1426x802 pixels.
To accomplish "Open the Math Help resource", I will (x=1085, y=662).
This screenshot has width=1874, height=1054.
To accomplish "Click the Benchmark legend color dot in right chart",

...

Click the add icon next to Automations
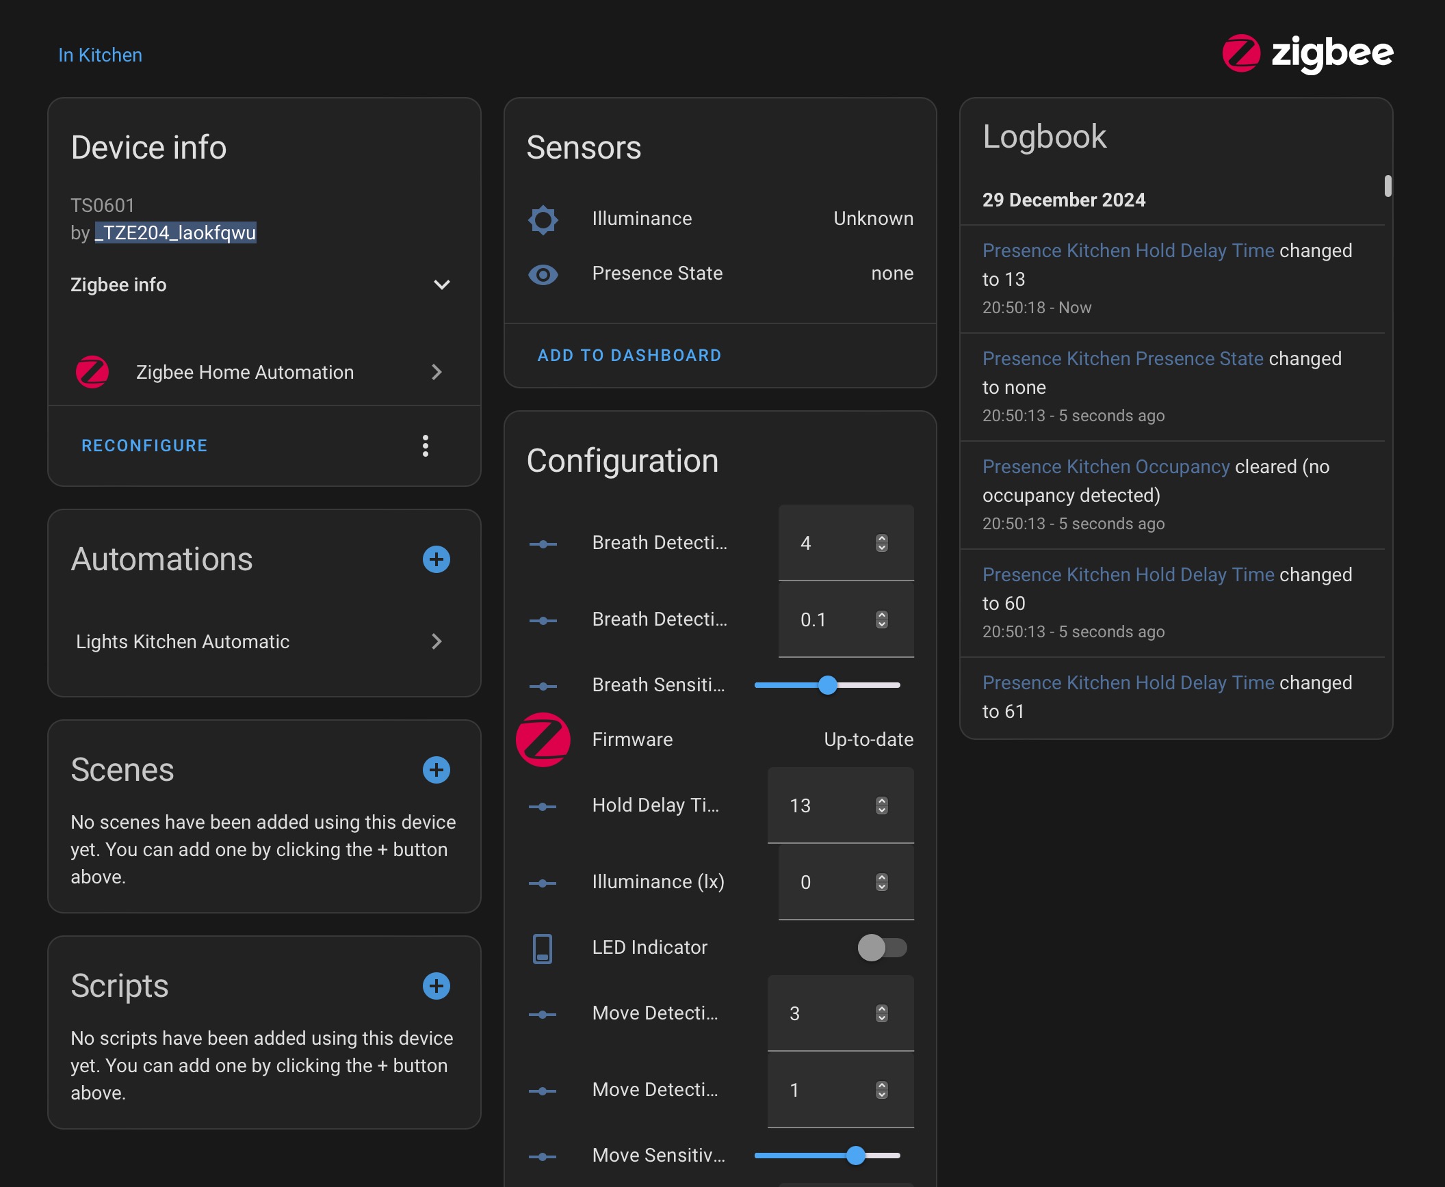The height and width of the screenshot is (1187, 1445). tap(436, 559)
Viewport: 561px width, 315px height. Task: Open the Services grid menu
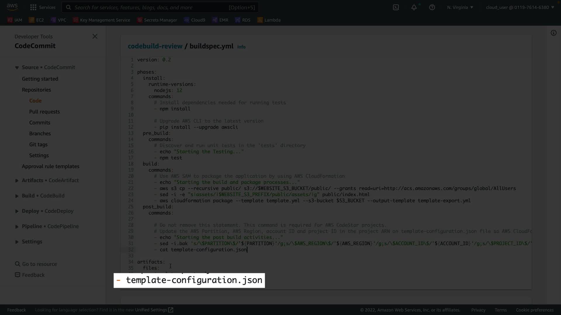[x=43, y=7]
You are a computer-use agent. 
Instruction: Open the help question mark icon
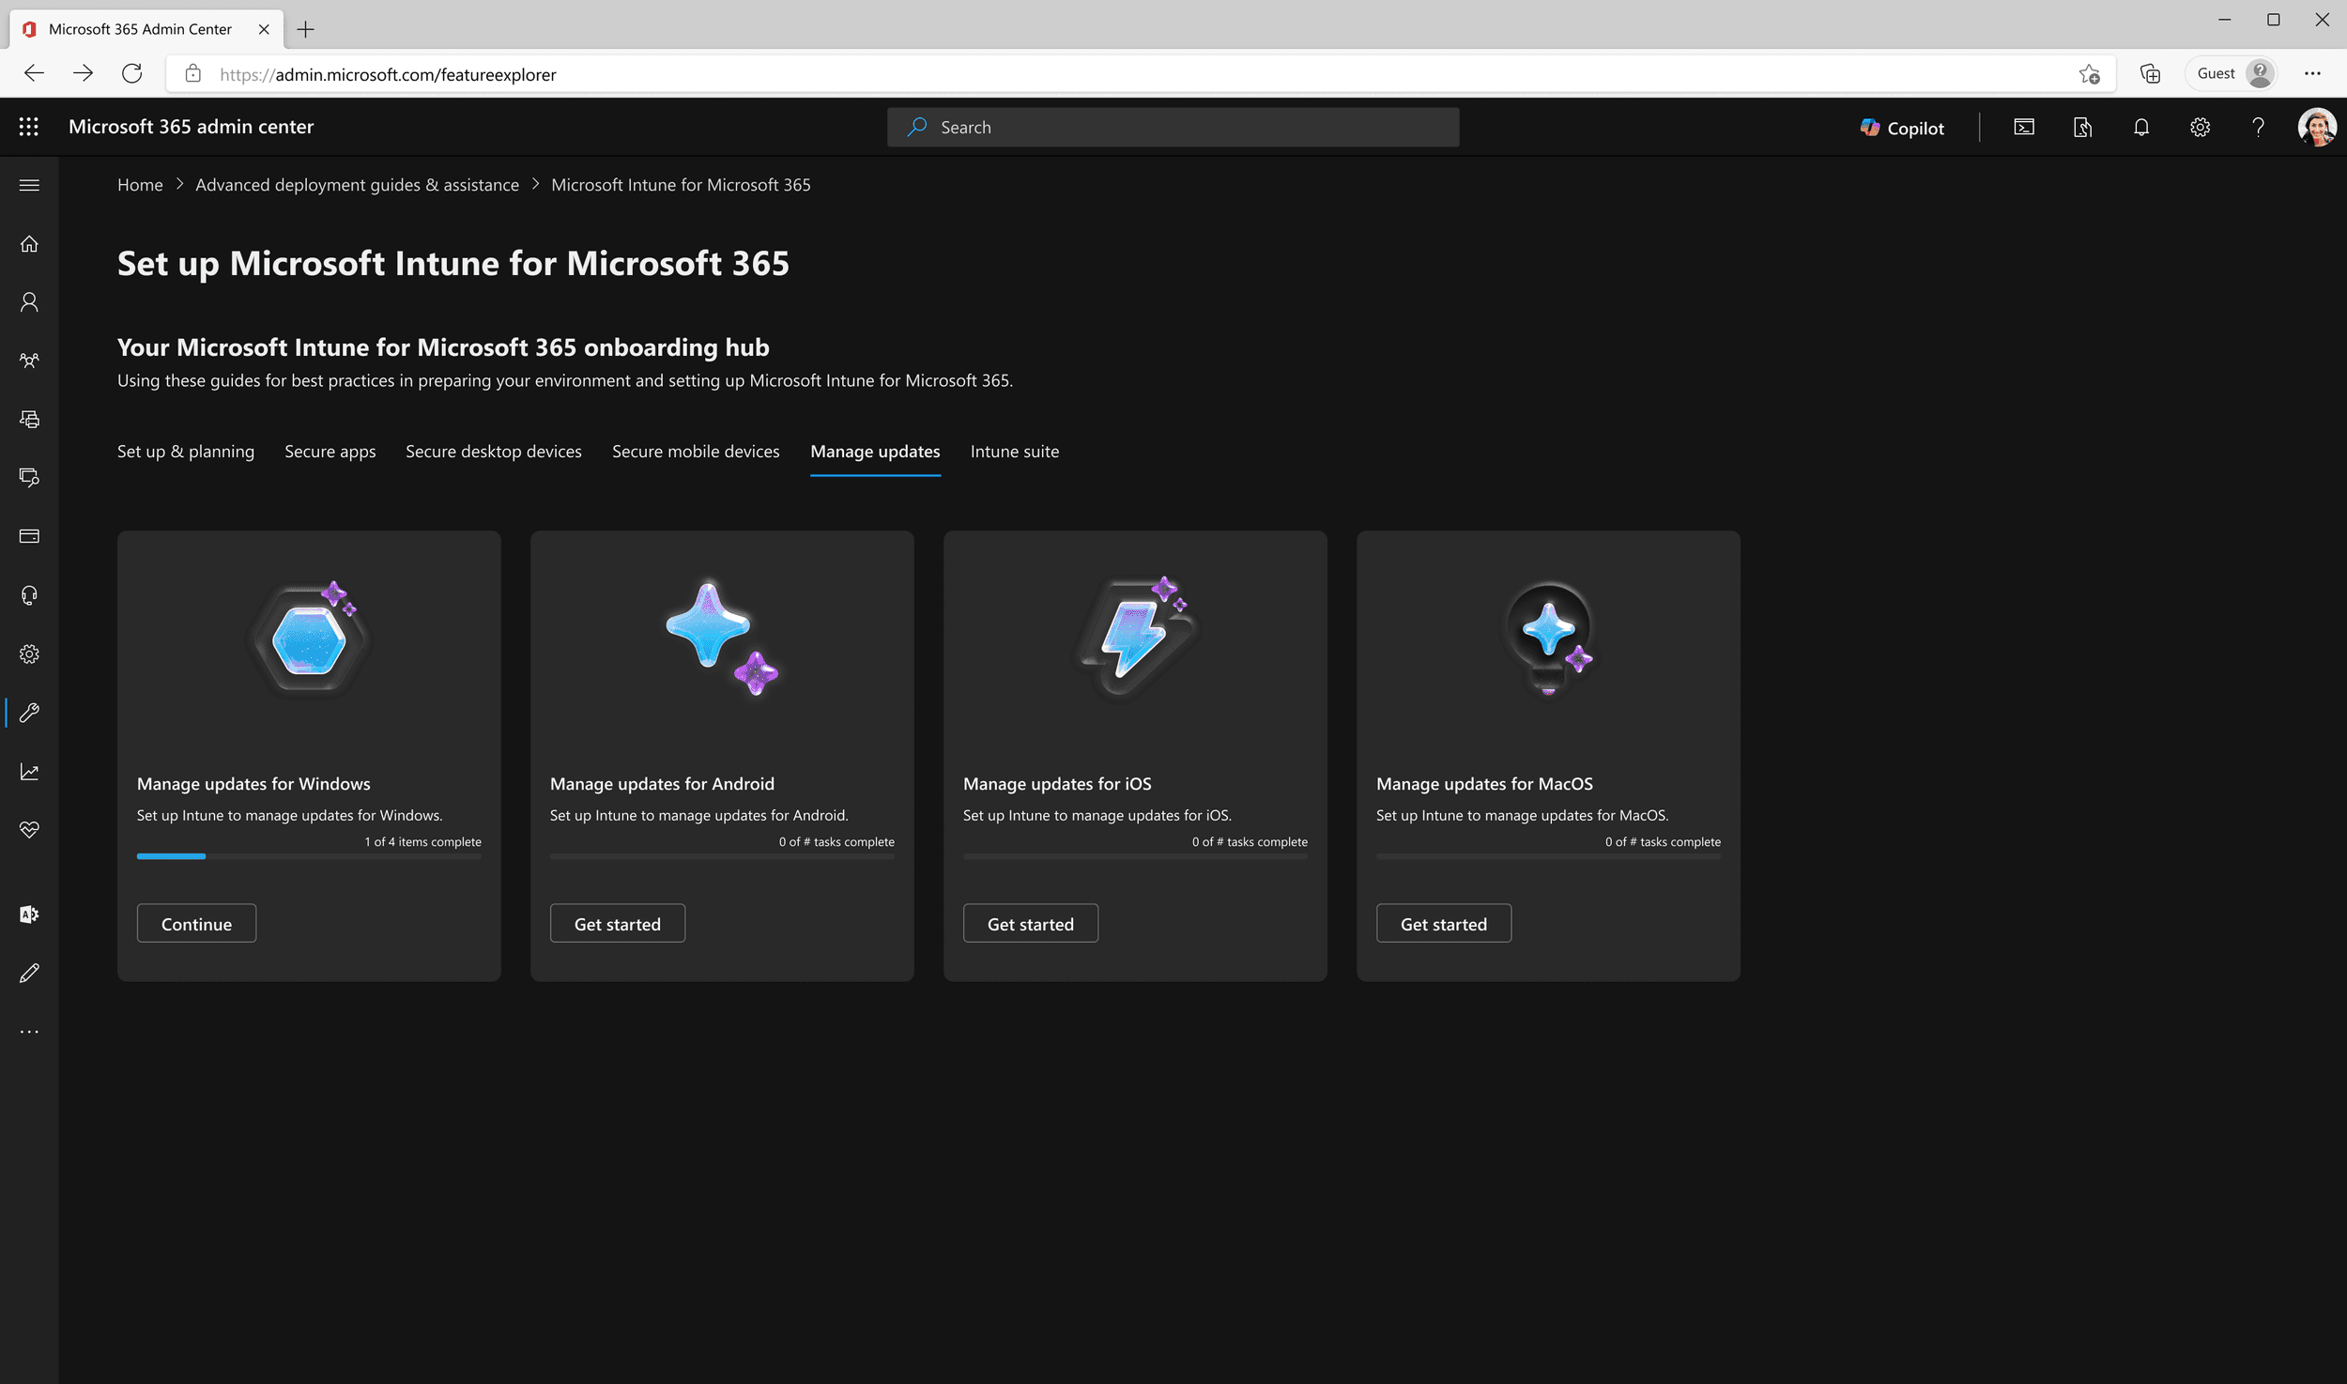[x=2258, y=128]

(The problem):
Using the records above, copy word for word the line with "1426x802 pixels.", the line with "the Benchmark legend", and every line between them.

(Result for this task):
1426x802 pixels.
To accomplish "Open the Math Help resource", I will (x=1085, y=662).
This screenshot has width=1874, height=1054.
To accomplish "Click the Benchmark legend color dot in right chart",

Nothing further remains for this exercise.